Each line below should be quoted exactly, please.

══ The input

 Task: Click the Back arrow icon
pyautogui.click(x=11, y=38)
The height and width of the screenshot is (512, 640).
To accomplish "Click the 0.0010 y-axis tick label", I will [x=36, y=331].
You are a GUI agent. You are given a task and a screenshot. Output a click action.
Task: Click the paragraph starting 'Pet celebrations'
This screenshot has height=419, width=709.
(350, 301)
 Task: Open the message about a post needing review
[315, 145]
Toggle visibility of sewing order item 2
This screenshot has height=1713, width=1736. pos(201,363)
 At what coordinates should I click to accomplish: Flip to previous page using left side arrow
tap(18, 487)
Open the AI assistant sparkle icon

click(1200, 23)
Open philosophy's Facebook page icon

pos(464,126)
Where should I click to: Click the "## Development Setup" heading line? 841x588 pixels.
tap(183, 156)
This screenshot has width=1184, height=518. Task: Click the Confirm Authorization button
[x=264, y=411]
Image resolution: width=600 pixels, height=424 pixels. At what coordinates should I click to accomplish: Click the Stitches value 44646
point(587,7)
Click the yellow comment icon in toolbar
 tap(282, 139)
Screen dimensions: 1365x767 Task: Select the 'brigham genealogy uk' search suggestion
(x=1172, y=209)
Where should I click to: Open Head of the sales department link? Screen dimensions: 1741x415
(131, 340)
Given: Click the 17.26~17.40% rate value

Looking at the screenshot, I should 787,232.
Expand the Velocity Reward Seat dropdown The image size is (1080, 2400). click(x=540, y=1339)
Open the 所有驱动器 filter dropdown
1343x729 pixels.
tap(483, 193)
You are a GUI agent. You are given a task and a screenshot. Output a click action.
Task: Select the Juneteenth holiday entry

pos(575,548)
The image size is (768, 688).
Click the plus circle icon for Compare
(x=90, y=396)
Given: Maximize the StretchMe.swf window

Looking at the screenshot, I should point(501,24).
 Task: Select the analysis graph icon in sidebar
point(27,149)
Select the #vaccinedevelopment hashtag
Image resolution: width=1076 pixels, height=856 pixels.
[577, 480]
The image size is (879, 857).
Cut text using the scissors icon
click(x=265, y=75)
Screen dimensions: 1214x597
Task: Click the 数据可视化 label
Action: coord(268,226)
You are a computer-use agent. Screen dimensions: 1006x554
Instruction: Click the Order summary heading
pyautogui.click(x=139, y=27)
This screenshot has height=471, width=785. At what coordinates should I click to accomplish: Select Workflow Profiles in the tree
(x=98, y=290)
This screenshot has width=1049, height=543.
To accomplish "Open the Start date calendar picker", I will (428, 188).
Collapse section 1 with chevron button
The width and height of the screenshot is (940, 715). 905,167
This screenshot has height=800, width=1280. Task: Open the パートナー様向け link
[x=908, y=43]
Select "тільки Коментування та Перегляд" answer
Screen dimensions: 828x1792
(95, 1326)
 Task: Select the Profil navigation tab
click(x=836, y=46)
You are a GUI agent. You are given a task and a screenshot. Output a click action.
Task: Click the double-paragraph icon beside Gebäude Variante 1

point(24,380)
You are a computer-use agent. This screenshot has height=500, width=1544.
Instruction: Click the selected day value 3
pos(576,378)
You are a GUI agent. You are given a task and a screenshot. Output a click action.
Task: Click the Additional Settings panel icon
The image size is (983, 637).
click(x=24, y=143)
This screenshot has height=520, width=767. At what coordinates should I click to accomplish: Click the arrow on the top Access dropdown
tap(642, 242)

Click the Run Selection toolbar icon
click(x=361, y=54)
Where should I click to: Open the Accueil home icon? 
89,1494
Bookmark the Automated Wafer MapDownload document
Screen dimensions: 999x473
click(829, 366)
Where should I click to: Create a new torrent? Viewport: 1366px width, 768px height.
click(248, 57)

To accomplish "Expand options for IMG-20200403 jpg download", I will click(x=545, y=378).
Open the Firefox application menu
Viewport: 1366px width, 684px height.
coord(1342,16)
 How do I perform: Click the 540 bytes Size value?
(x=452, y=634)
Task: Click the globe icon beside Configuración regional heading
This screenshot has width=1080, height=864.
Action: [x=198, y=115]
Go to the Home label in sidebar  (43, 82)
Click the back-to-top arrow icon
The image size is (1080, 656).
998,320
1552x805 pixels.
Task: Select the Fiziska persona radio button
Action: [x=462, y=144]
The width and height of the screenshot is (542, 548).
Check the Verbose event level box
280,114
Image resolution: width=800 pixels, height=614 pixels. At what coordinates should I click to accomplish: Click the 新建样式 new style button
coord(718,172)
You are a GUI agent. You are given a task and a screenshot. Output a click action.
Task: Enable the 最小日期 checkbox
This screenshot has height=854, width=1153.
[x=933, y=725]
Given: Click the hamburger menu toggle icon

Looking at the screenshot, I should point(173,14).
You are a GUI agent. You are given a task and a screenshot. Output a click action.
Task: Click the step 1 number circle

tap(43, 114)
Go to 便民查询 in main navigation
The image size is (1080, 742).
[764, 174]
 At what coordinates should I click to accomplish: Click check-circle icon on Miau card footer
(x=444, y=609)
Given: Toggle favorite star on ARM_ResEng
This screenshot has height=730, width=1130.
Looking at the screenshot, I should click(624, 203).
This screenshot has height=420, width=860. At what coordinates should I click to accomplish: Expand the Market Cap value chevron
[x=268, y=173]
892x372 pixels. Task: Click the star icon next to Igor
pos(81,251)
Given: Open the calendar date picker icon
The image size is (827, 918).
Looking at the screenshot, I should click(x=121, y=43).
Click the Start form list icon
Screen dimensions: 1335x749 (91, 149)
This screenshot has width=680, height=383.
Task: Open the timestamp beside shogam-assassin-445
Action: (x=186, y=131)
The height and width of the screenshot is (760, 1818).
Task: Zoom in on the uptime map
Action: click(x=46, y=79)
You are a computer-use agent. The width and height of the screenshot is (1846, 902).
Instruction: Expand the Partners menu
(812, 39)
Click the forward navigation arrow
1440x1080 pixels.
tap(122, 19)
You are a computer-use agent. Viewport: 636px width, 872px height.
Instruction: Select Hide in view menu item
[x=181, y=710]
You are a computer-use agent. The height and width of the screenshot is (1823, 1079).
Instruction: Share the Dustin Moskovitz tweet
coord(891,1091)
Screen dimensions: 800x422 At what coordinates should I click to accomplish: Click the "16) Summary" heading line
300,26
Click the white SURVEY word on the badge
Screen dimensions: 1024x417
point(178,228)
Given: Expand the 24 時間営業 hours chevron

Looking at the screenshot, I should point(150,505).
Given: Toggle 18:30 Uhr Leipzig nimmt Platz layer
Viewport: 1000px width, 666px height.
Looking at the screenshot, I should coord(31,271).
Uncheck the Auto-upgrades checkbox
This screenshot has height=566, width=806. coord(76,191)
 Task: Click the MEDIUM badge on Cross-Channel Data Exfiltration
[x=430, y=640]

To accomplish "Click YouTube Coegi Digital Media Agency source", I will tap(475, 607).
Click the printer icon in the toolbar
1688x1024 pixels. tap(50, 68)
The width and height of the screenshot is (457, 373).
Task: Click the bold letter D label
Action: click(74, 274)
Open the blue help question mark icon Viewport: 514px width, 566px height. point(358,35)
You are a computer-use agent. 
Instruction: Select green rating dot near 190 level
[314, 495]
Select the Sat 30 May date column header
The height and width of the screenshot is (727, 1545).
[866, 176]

════

Task output -
 Task: Click the Back arrow icon
pyautogui.click(x=11, y=38)
The height and width of the screenshot is (512, 640).
To accomplish "Click the 0.0010 y-axis tick label", I will [x=36, y=331].
You are a GUI agent. You are given a task and a screenshot. Output a click action.
Task: Click the paragraph starting 'Pet celebrations'
This screenshot has height=419, width=709.
(350, 301)
 Task: Open the message about a post needing review
[315, 145]
Toggle visibility of sewing order item 2
This screenshot has height=1713, width=1736. pos(201,363)
 At what coordinates should I click to accomplish: Flip to previous page using left side arrow
tap(18, 487)
Open the AI assistant sparkle icon

click(1200, 23)
Open philosophy's Facebook page icon

pos(464,126)
Where should I click to: Click the "## Development Setup" heading line? 841x588 pixels.
tap(183, 156)
This screenshot has width=1184, height=518. Task: Click the Confirm Authorization button
[x=264, y=411]
Image resolution: width=600 pixels, height=424 pixels. At what coordinates should I click to accomplish: Click the Stitches value 44646
point(587,7)
Click the yellow comment icon in toolbar
 tap(282, 139)
Screen dimensions: 1365x767 Task: Select the 'brigham genealogy uk' search suggestion
(x=1172, y=209)
Where should I click to: Open Head of the sales department link? Screen dimensions: 1741x415
(131, 340)
Given: Click the 17.26~17.40% rate value

Looking at the screenshot, I should 787,232.
Expand the Velocity Reward Seat dropdown The image size is (1080, 2400). click(x=540, y=1339)
Open the 所有驱动器 filter dropdown
1343x729 pixels.
tap(483, 193)
You are a GUI agent. You are given a task and a screenshot. Output a click action.
Task: Select the Juneteenth holiday entry

pos(575,548)
The image size is (768, 688).
Click the plus circle icon for Compare
(x=90, y=396)
Given: Maximize the StretchMe.swf window

Looking at the screenshot, I should point(501,24).
 Task: Select the analysis graph icon in sidebar
point(27,149)
Select the #vaccinedevelopment hashtag
Image resolution: width=1076 pixels, height=856 pixels.
[577, 480]
The image size is (879, 857).
Cut text using the scissors icon
click(x=265, y=75)
Screen dimensions: 1214x597
Task: Click the 数据可视化 label
Action: coord(268,226)
You are a computer-use agent. Screen dimensions: 1006x554
Instruction: Click the Order summary heading
pyautogui.click(x=139, y=27)
This screenshot has height=471, width=785. At what coordinates should I click to accomplish: Select Workflow Profiles in the tree
(x=98, y=290)
This screenshot has width=1049, height=543.
To accomplish "Open the Start date calendar picker", I will (428, 188).
Collapse section 1 with chevron button
The width and height of the screenshot is (940, 715). 905,167
This screenshot has height=800, width=1280. Task: Open the パートナー様向け link
[x=908, y=43]
Select "тільки Коментування та Перегляд" answer
Screen dimensions: 828x1792
(95, 1326)
 Task: Select the Profil navigation tab
click(x=836, y=46)
You are a GUI agent. You are given a task and a screenshot. Output a click action.
Task: Click the double-paragraph icon beside Gebäude Variante 1

point(24,380)
You are a computer-use agent. This screenshot has height=500, width=1544.
Instruction: Click the selected day value 3
pos(576,378)
You are a GUI agent. You are given a task and a screenshot. Output a click action.
Task: Click the Additional Settings panel icon
The image size is (983, 637).
click(x=24, y=143)
This screenshot has height=520, width=767. At what coordinates should I click to accomplish: Click the arrow on the top Access dropdown
tap(642, 242)

Click the Run Selection toolbar icon
click(x=361, y=54)
Where should I click to: Open the Accueil home icon? 
89,1494
Bookmark the Automated Wafer MapDownload document
Screen dimensions: 999x473
click(829, 366)
Where should I click to: Create a new torrent? Viewport: 1366px width, 768px height.
click(248, 57)

To accomplish "Expand options for IMG-20200403 jpg download", I will click(x=545, y=378).
Open the Firefox application menu
Viewport: 1366px width, 684px height.
coord(1342,16)
 How do I perform: Click the 540 bytes Size value?
(x=452, y=634)
Task: Click the globe icon beside Configuración regional heading
This screenshot has width=1080, height=864.
Action: [x=198, y=115]
Go to the Home label in sidebar  (43, 82)
Click the back-to-top arrow icon
The image size is (1080, 656).
998,320
1552x805 pixels.
Task: Select the Fiziska persona radio button
Action: [x=462, y=144]
The width and height of the screenshot is (542, 548).
Check the Verbose event level box
280,114
Image resolution: width=800 pixels, height=614 pixels. At what coordinates should I click to accomplish: Click the 新建样式 new style button
coord(718,172)
You are a GUI agent. You are given a task and a screenshot. Output a click action.
Task: Enable the 最小日期 checkbox
This screenshot has height=854, width=1153.
[x=933, y=725]
Given: Click the hamburger menu toggle icon

Looking at the screenshot, I should point(173,14).
You are a GUI agent. You are given a task and a screenshot. Output a click action.
Task: Click the step 1 number circle

tap(43, 114)
Go to 便民查询 in main navigation
The image size is (1080, 742).
[764, 174]
 At what coordinates should I click to accomplish: Click check-circle icon on Miau card footer
(x=444, y=609)
Given: Toggle favorite star on ARM_ResEng
This screenshot has height=730, width=1130.
Looking at the screenshot, I should click(624, 203).
This screenshot has height=420, width=860. At what coordinates should I click to accomplish: Expand the Market Cap value chevron
[x=268, y=173]
892x372 pixels. Task: Click the star icon next to Igor
pos(81,251)
Given: Open the calendar date picker icon
The image size is (827, 918).
Looking at the screenshot, I should click(x=121, y=43).
Click the Start form list icon
Screen dimensions: 1335x749 (91, 149)
This screenshot has width=680, height=383.
Task: Open the timestamp beside shogam-assassin-445
Action: (x=186, y=131)
The height and width of the screenshot is (760, 1818).
Task: Zoom in on the uptime map
Action: click(x=46, y=79)
You are a computer-use agent. The width and height of the screenshot is (1846, 902).
Instruction: Expand the Partners menu
(812, 39)
Click the forward navigation arrow
1440x1080 pixels.
tap(122, 19)
You are a computer-use agent. Viewport: 636px width, 872px height.
Instruction: Select Hide in view menu item
[x=181, y=710]
You are a computer-use agent. The height and width of the screenshot is (1823, 1079).
Instruction: Share the Dustin Moskovitz tweet
coord(891,1091)
Screen dimensions: 800x422 At what coordinates should I click to accomplish: Click the "16) Summary" heading line
300,26
Click the white SURVEY word on the badge
Screen dimensions: 1024x417
point(178,228)
Given: Expand the 24 時間営業 hours chevron

Looking at the screenshot, I should point(150,505).
Given: Toggle 18:30 Uhr Leipzig nimmt Platz layer
Viewport: 1000px width, 666px height.
Looking at the screenshot, I should coord(31,271).
Uncheck the Auto-upgrades checkbox
This screenshot has height=566, width=806. coord(76,191)
 Task: Click the MEDIUM badge on Cross-Channel Data Exfiltration
[x=430, y=640]

To accomplish "Click YouTube Coegi Digital Media Agency source", I will tap(475, 607).
Click the printer icon in the toolbar
1688x1024 pixels. tap(50, 68)
The width and height of the screenshot is (457, 373).
Task: Click the bold letter D label
Action: click(74, 274)
Open the blue help question mark icon Viewport: 514px width, 566px height. point(358,35)
You are a computer-use agent. 
Instruction: Select green rating dot near 190 level
[314, 495]
Select the Sat 30 May date column header
The height and width of the screenshot is (727, 1545).
[866, 176]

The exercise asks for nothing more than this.